The feeling I was left with in reading your thread is that you were either selling yourself, or us, on the reasons why you _shouldn't_ stay married to this guy.

I will tell you quite honestly, my ex's inability to care for the home was one of many of our issues. However, it was made worse by the fact that she didn't work. That isn't your case.

On the whole, you are young. Your relationship is young, and quite frankly, just doesn't sound like it has a very good foundation.

You can give it the old college try and see if you can rediscover your 'spark', but that presumes there was a spark in the first place.

Do you want to stay married to this man? And if so, why? What's in it for you?


----------



## frustr8dhubby (Dec 23, 2010)

I have to agree with Deejo.

But to specifically answer your question, NO. If it were that way my wife would have left me years ago. She is completely anal and organized. I am chaos. She puts up with my brain farts and I put up with her nagging me about them..


----------



## Mom6547 (Jul 13, 2010)

anonymous999 said:


> i'd like a man's perpective...(women welcome too)
> 
> my husband and i have been married for 2.5 years, and largely unhappily from the beginning. he feels i am an unreliable wife when it comes to household tasks, and i feel that he is emotionally unavailable and controlling. i am definitely not the most organized person in the world, i never was, and i can admit this as a big fault of mine. i am working on it, slowly, to become more organized, meet deadlines, pay bills on time, etc.


Organization is akin to responsibility, I am afraid. Habits, skills, routines. Slowly may not be fast enough. 

FlyLady.net: Your personal online coach to help you gain control of your house and home. Get off your franny. 

Seriously. With or without a man, bills need to get paid. Housework needs to get done. It takes 28 days for form a habit, so says FlyLady. If the happy horse pucky bothers you, like it does me, ignore it. Take what is useful and leave the rest.



> here is what i am not - i am not a spendthrift or a cheater. I don't think my husband is either, though he does spend way more money on the finer things in life than i do!
> 
> since our engagement, i have found it increasingly difficult to connect with him. conversations are brief because he gives one word answers to everything. stories about my day are often met with a grimace or an "i don't care" or "you've already told me this story." he dislikes my closest friends and family and refuses to attend important events like weddings with me if he doesnt' like who else will be there. since we've been married, i've been to five of my best friends' wedding or engagements completely alone. he is very career focused and ambitious, which makes finding the time to spend with me difficult for him at baseline. he doesn't enjoy the same foods i do, and refuses to eat what i cook (saying...he'll wait until i become a better cook).

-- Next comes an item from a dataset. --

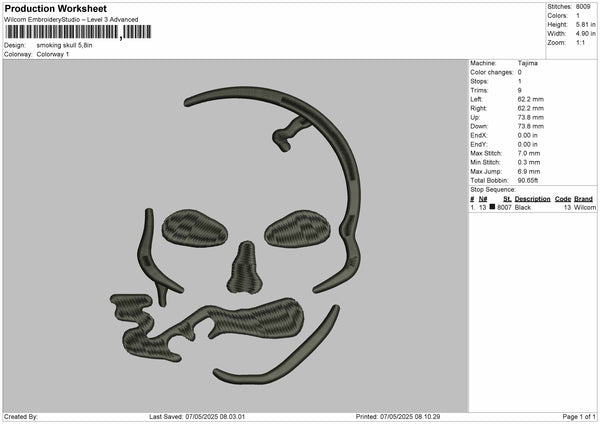Click the N# column header
The width and height of the screenshot is (600, 424).
point(483,199)
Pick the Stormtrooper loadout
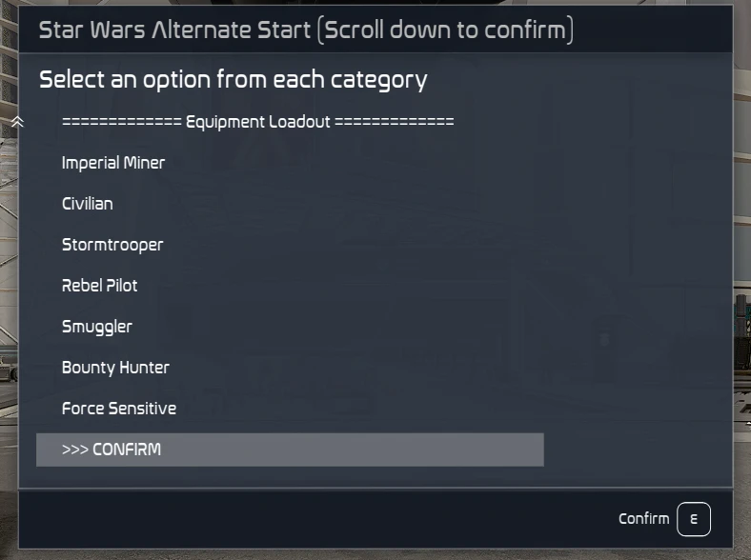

Nice. Hand him the pan. Ass.

It is often the case that Deejo is right. Seems this is another of these cases.


----------



## Deejo (May 20, 2008)

vthomeschoolmom said:


> It is often the case that Deejo is right. Seems this is another of these cases.


Wait ... what?

Thank you? :bunny:


----------



## Izabella (Dec 22, 2010)

anonymous999 said:


> i'd like a man's perpective...(women welcome too)
> 
> my husband and i have been married for 2.5 years, and largely unhappily from the beginning. he feels i am an unreliable wife when it comes to household tasks, and i feel that he is emotionally unavailable and controlling. i am definitely not the most organized person in the world, i never was, and i can admit this as a big fault of mine. i am working on it, slowly, to become more organized, meet deadlines, pay bills on time, etc.
> 
> ...


i think she does want the marriage to work,but her H seems to be emotionally not giving hardly any part of himself,only when he wants sex.
you work 60 hrs a week,he goes to school a couple more hours a week or whatever then you do?that does not mean he gets out of his part of the chores,sure take on a little more because his schooling has more hours then your job,but he should be doing stuff at home as well.is he?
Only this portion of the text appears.